Source data Start Marker

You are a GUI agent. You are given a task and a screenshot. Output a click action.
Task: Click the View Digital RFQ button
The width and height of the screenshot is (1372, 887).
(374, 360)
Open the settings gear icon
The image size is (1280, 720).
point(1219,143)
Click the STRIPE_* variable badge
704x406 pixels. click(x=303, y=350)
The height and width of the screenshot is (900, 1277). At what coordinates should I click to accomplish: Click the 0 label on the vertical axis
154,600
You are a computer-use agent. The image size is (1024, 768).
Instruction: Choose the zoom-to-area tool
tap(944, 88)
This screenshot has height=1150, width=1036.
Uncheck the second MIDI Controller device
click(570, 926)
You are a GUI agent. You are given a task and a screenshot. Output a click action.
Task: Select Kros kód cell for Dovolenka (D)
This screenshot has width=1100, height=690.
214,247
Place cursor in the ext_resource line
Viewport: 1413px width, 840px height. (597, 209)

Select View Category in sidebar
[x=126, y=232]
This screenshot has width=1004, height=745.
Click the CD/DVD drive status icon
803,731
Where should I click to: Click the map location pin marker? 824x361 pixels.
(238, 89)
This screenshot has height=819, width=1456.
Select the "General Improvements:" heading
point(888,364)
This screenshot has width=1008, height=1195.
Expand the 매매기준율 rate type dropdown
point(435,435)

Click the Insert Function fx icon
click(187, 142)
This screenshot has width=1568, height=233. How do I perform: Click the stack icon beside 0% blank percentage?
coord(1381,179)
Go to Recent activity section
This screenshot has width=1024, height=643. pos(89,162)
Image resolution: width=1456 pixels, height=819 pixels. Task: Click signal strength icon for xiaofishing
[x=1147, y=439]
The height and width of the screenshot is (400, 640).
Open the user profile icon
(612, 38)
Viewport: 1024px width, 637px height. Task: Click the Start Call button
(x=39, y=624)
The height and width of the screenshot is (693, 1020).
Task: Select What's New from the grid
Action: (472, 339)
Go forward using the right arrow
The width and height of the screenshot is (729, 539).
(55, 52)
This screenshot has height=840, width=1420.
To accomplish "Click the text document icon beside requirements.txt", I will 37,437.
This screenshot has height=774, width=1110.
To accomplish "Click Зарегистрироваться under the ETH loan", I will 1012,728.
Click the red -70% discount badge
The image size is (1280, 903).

Source data End Marker

Task to carry out
A complete, exact copy of the entries above is what is wanted.

Task answer
You are a GUI agent. You are given a task and a screenshot. Output a click action.
Task: Click the View Digital RFQ button
The width and height of the screenshot is (1372, 887).
(374, 360)
Open the settings gear icon
The image size is (1280, 720).
point(1219,143)
Click the STRIPE_* variable badge
704x406 pixels. click(x=303, y=350)
The height and width of the screenshot is (900, 1277). At what coordinates should I click to accomplish: Click the 0 label on the vertical axis
154,600
You are a computer-use agent. The image size is (1024, 768).
Instruction: Choose the zoom-to-area tool
tap(944, 88)
This screenshot has height=1150, width=1036.
Uncheck the second MIDI Controller device
click(570, 926)
You are a GUI agent. You are given a task and a screenshot. Output a click action.
Task: Select Kros kód cell for Dovolenka (D)
This screenshot has width=1100, height=690.
214,247
Place cursor in the ext_resource line
Viewport: 1413px width, 840px height. (597, 209)

Select View Category in sidebar
[x=126, y=232]
This screenshot has width=1004, height=745.
Click the CD/DVD drive status icon
803,731
Where should I click to: Click the map location pin marker? 824x361 pixels.
(238, 89)
This screenshot has height=819, width=1456.
Select the "General Improvements:" heading
point(888,364)
This screenshot has width=1008, height=1195.
Expand the 매매기준율 rate type dropdown
point(435,435)

Click the Insert Function fx icon
click(187, 142)
This screenshot has width=1568, height=233. How do I perform: Click the stack icon beside 0% blank percentage?
coord(1381,179)
Go to Recent activity section
This screenshot has width=1024, height=643. pos(89,162)
Image resolution: width=1456 pixels, height=819 pixels. Task: Click signal strength icon for xiaofishing
[x=1147, y=439]
The height and width of the screenshot is (400, 640).
Open the user profile icon
(612, 38)
Viewport: 1024px width, 637px height. Task: Click the Start Call button
(x=39, y=624)
The height and width of the screenshot is (693, 1020).
Task: Select What's New from the grid
Action: (472, 339)
Go forward using the right arrow
The width and height of the screenshot is (729, 539).
(55, 52)
This screenshot has height=840, width=1420.
To accomplish "Click the text document icon beside requirements.txt", I will 37,437.
This screenshot has height=774, width=1110.
To accomplish "Click Зарегистрироваться under the ETH loan", I will 1012,728.
Click the red -70% discount badge
The image size is (1280, 903).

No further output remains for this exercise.